Consigne a. Remplacez "Rotate" par "Crop" dans les entrées, du début jusqu'à la ligne contenant "click(x=237, y=270)" incluse, puis redonnez ces lignes sans aucune autre modification.

Texte fourni.

Ces machines tournantes jouent un rôle capital dans la régulation des réseaux. D’ailleurs, les réseaux disposant de beaucoup moins de sources d’inertie sont bien plus sujets aux coupures et aux instabilités. C’est un phénomène que l’on retrouve notamment sur les réseaux insulaires.

Dans ce contexte, le développement massif des énergies non pilotables pose un problème, car ces énergies ne peuvent pas participer à ce phénomène d’inertie. D’une part, les panneaux photovoltaïques ne possèdent aucune inertie et fournissent du courant continu, qui est transformé en courant alternatif par des composants électroniques. D’autre part, les éoliennes peuvent bien stocker de l’énergie cinétique grâce à la rotation de leur turbine, mais leur fréquence et leur tension varient en fonction de leur vitesse de rotation. De ce fait, elles ne sont jamais synchronisées au réseau électrique. De manière générale, les installations solaires et éoliennes nécessitent des convertisseurs à électroniques de puissance qui permettent d’adapter les caractéristiques de l’électricité produite à celle du réseau.

Pour contribuer à l’équilibre du réseau, les gestionnaires de réseau peuvent de plus en plus compter sur l’inertie de synthèse. Ce mécanisme électronique permet de reproduire artificiellement les effets stabilisateurs de l’inertie mécanique des machines tournantes. Elle est rendue possible par les onduleurs qui détectent en temps réel les variations de fréquence, et injectent ou absorbent de la puissance active de manière quasiment instantanée. Ce mode de stabilisation est rendu possible principalement grâce aux batteries stationnaires. Néanmoins, ces équipements n’ont pas encore prouvé leur fiabilité à grande échelle, à la hauteur de l’inertie mécanique actuellement très utilisée. Pour cette raison, selon EDF, l’inertie mécanique sur le réseau est encore essentielle et doit être valorisée. Reste désormais à trouver une valorisation juste, qui considère l’intérêt de telles machines sur le réseau.

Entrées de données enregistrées

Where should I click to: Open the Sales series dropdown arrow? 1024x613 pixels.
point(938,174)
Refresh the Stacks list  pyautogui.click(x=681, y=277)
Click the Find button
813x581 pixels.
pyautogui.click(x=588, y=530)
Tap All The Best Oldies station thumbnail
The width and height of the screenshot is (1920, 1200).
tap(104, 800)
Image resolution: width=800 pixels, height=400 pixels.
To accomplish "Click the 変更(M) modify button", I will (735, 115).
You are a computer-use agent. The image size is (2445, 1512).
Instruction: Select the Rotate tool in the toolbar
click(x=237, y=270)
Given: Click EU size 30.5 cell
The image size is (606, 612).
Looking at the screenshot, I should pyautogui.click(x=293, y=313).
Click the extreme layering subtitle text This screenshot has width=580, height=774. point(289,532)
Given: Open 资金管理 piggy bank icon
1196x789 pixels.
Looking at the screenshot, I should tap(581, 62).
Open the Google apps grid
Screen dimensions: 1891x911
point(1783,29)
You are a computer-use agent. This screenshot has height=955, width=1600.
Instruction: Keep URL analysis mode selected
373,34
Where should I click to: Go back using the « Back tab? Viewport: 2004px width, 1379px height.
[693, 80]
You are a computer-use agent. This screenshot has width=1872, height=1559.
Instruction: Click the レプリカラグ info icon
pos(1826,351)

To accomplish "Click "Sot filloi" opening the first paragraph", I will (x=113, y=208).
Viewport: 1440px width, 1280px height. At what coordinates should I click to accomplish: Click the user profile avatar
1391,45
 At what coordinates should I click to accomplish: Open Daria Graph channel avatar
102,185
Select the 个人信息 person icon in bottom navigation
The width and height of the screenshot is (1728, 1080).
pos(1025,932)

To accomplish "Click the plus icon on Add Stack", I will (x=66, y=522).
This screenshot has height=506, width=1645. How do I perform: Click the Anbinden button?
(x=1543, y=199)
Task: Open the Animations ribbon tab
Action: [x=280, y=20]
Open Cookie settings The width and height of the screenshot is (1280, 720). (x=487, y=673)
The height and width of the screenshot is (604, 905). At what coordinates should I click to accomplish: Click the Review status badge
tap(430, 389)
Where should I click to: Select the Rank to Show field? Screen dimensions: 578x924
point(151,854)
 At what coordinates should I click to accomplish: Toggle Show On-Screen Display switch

Consigne b. Transcrivez, dans le texte sur l'inertie des réseaux électriques, le passage compris entre "Dans ce contexte, le" et "celle du réseau.", inclus.

Réponse a.
Where should I click to: Open the Sales series dropdown arrow? 1024x613 pixels.
point(938,174)
Refresh the Stacks list  pyautogui.click(x=681, y=277)
Click the Find button
813x581 pixels.
pyautogui.click(x=588, y=530)
Tap All The Best Oldies station thumbnail
The width and height of the screenshot is (1920, 1200).
tap(104, 800)
Image resolution: width=800 pixels, height=400 pixels.
To accomplish "Click the 変更(M) modify button", I will (735, 115).
You are a computer-use agent. The image size is (2445, 1512).
Instruction: Select the Crop tool in the toolbar
click(x=237, y=270)

Réponse b.
Dans ce contexte, le développement massif des énergies non pilotables pose un problème, car ces énergies ne peuvent pas participer à ce phénomène d’inertie. D’une part, les panneaux photovoltaïques ne possèdent aucune inertie et fournissent du courant continu, qui est transformé en courant alternatif par des composants électroniques. D’autre part, les éoliennes peuvent bien stocker de l’énergie cinétique grâce à la rotation de leur turbine, mais leur fréquence et leur tension varient en fonction de leur vitesse de rotation. De ce fait, elles ne sont jamais synchronisées au réseau électrique. De manière générale, les installations solaires et éoliennes nécessitent des convertisseurs à électroniques de puissance qui permettent d’adapter les caractéristiques de l’électricité produite à celle du réseau.